(EE.UU., 1944), de Otto Preminger
Pasan las décadas y el tiempo, tan sabio, se encarga (desde la perspectiva que le da la autoridad de la visión retrospectiva) de colocar en las vitrinas de las obras incomparables y del celuloide mayúsculo a una película que nació allá por 1944 como un hito cinematográfico, una joya del Hollywood clásico que llevaba en sus entrañas el signo de la inmortalidad.

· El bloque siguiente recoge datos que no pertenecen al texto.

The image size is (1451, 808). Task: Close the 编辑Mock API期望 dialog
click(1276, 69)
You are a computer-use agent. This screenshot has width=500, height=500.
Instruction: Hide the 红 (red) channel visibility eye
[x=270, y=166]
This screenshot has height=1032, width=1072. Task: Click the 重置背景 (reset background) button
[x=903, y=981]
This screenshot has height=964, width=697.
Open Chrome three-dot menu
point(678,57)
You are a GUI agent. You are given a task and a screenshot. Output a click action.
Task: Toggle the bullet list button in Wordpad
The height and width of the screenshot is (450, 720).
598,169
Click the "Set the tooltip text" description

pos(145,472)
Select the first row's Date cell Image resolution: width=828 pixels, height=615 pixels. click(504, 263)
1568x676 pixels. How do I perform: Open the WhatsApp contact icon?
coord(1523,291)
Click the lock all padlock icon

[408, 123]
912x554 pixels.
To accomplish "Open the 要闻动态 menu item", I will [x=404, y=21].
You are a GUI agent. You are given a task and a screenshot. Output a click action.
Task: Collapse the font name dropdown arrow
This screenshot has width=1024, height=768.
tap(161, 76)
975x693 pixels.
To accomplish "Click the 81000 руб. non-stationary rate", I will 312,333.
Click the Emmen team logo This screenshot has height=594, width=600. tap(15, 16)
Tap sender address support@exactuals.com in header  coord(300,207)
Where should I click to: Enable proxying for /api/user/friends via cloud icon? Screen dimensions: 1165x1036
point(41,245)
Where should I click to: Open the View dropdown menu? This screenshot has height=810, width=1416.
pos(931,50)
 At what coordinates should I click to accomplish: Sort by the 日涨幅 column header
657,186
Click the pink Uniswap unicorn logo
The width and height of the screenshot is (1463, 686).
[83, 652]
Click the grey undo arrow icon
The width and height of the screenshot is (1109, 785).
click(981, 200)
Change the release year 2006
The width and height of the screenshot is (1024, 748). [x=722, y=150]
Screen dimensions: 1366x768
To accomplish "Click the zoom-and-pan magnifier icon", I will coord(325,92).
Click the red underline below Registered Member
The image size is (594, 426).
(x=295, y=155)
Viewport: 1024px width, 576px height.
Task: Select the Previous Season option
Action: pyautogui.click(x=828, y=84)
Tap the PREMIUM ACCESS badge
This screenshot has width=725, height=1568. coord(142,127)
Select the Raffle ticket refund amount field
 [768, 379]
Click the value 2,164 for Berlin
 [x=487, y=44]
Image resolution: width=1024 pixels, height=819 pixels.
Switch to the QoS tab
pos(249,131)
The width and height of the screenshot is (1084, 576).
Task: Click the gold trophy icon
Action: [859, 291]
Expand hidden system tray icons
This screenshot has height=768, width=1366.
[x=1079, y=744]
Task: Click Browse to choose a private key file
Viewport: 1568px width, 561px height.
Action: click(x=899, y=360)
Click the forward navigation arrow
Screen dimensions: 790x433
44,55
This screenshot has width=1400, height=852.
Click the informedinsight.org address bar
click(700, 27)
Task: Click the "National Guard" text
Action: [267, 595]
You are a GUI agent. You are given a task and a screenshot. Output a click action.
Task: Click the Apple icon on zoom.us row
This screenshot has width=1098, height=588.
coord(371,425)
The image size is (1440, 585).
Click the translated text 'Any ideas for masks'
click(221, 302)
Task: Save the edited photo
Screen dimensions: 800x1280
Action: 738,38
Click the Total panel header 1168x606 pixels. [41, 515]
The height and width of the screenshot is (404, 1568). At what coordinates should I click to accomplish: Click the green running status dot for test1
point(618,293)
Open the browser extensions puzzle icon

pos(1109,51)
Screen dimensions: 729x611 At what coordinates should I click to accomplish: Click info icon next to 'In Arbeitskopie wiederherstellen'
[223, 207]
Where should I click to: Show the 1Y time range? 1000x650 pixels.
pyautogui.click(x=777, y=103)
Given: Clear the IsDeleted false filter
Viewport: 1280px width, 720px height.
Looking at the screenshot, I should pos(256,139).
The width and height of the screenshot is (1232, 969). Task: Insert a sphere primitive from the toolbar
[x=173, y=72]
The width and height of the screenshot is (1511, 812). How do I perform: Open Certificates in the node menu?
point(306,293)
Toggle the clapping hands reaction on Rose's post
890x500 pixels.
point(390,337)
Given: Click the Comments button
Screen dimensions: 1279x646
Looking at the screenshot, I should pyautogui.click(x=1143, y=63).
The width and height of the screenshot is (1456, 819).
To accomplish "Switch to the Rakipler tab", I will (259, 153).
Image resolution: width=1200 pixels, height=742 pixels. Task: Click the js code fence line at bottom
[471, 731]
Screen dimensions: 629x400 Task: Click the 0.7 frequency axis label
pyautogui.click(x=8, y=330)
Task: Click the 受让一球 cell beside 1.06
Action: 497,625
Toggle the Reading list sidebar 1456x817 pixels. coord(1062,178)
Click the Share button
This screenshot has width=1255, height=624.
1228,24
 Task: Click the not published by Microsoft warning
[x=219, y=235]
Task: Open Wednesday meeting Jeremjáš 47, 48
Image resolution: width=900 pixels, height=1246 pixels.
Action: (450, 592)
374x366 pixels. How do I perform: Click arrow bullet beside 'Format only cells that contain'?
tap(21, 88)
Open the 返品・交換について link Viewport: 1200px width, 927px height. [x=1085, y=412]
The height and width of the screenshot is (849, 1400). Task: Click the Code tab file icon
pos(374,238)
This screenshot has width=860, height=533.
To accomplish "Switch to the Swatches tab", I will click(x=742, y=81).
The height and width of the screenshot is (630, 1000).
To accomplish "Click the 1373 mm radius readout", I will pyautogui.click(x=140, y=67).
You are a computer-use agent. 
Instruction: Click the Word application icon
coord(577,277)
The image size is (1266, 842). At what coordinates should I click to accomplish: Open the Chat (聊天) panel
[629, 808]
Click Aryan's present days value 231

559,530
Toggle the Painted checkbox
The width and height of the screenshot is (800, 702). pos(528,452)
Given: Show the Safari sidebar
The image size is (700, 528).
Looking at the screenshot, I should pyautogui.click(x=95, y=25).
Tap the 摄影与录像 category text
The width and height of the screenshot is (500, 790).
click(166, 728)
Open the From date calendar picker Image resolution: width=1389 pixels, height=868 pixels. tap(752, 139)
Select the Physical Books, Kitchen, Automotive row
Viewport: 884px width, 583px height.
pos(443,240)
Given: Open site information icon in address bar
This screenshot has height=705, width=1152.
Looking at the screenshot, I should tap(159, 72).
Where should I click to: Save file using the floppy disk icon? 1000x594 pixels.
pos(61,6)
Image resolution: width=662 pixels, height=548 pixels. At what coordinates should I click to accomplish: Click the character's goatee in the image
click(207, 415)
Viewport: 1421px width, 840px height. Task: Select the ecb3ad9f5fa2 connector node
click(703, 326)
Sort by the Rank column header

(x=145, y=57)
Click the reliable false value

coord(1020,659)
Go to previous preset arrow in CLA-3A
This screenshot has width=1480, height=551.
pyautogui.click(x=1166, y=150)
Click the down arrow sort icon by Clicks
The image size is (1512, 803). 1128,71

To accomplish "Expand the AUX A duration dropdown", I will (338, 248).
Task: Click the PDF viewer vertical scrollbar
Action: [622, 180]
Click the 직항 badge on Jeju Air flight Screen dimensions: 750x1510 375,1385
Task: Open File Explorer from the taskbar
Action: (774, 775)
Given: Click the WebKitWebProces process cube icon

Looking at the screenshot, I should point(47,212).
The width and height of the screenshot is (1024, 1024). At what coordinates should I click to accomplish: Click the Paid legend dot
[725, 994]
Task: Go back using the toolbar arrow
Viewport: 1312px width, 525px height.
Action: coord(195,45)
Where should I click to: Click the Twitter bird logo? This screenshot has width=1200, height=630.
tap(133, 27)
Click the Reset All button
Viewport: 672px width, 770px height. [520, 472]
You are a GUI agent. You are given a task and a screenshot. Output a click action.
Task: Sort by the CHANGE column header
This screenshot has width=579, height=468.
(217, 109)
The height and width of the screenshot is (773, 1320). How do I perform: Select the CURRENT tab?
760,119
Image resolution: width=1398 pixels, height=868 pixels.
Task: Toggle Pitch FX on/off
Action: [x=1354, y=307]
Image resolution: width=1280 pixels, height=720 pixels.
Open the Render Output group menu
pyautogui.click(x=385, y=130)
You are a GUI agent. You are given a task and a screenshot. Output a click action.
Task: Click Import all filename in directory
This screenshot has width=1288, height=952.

Otto Preminger supo desde el principio que tenía un magnífico material en sus manos. Presentó un primer guion, basado en una novela de Vera Caspary, que no gustaba a los estudios. Esta circunstancia no le hizo arrinconar la idea y luchó encarecidamente hasta que Zanuck (uno de los jefes de la Twentieth Century-Fox) aprobó el proyecto, aunque con reticencias y pensando en un producto de “serie B”, a la vez que le negaba la dirección de la película al propio Preminger, que fue contratado sólo en calidad de productor. Al poco tiempo de comenzar el rodaje, Zanuck tuvo que rectificar y retiró al director elegido (Robert Mamoulian) por diferencias artísticas, permitiendo a Preminger que dirigiera la película. Fue una decisión muy acertada. Y el resultado de esa decisión: “Laura”, uno de esos pocos productos de estudio que se forja en las trastiendas de la “serie B” y que, gracias a un grupo de profesionales asombroso y al público inteligente que acude en masa a verla, se convierte en uno de los títulos imprescindibles de la historia inmortal del cine.
Pero, ¿qué tiene dentro “Laura” para mantener década tras década ese aura de película maravillosa e inolvidable y que la percepción de millones de espectadores, generación tras generación, identifica como cine exquisito? “Laura” tiene de todo.
Es cine de género: “cine negro” (o “série noire”, como diría Jacques Prévert, inventor de dicho término), aunque sea un film que se dedica a transgredir casi todas las características peculiares de ese género. Ni policías uniformados, ni políticos corrompidos, ni bandas mafiosas se pasean por los fotogramas de la película de Preminger; tampoco hay espacios urbanos protagonistas, ni una estética visual predominantemente “expresionista” o un alto contenido violento (salvo en la escena del desenlace). Sin embargo, “Laura” (nadie lo niega) es una película paradigmática del cine negro, aunque su atmósfera “negra” sólo se detecte más por lo que sugiere (es decir, “por lo ausente”) que por lo que muestra directamente.
“Laura” es, también, cine que habla de las grandes preocupaciones del ser humano: la muerte, el paso del tiempo, el amor, las obsesiones. Pero estas preocupaciones florecen anegadas por un delicioso clima de ambigüedad que empapa la película desde el principio hasta su conclusión. Es aquí donde el “cine negro” que hay dentro de “Laura” inicia una nueva inclinación: la de analizar los procesos psicológicos de los individuos por encima de las causas exteriores que los inclinan a efectuar actos delictivos. En este sentido, el film de Preminger es fascinante: los personajes turbios, confusos y tan oscuros que se pasean por la película atrapan en su butaca al espectador, que no puede evitar detenerse en las dobleces de sus actos o de sus palabras, y cuando este los “conoce” del todo (allí cuando la historia se ha terminado) llega a la conclusión de que ha visto varias películas en una. Porque “Laura” es, en definitiva, una historia que encierra muchas otras historias. O una película que toma un camino que se bifurca en muchos otros caminos cuando el espectador menos se lo espera. Pero todos ellos (que suponen diversas descomposiciones y algunos factores de rotura en el estilo de la trama) son interdependientes, se necesitan los unos a los otros, y dan unidad a un film que se divierte (¡y cómo!) jugando al escondite y al juego del “nada es lo que parece”.
Una obra de arte única e irrepetible.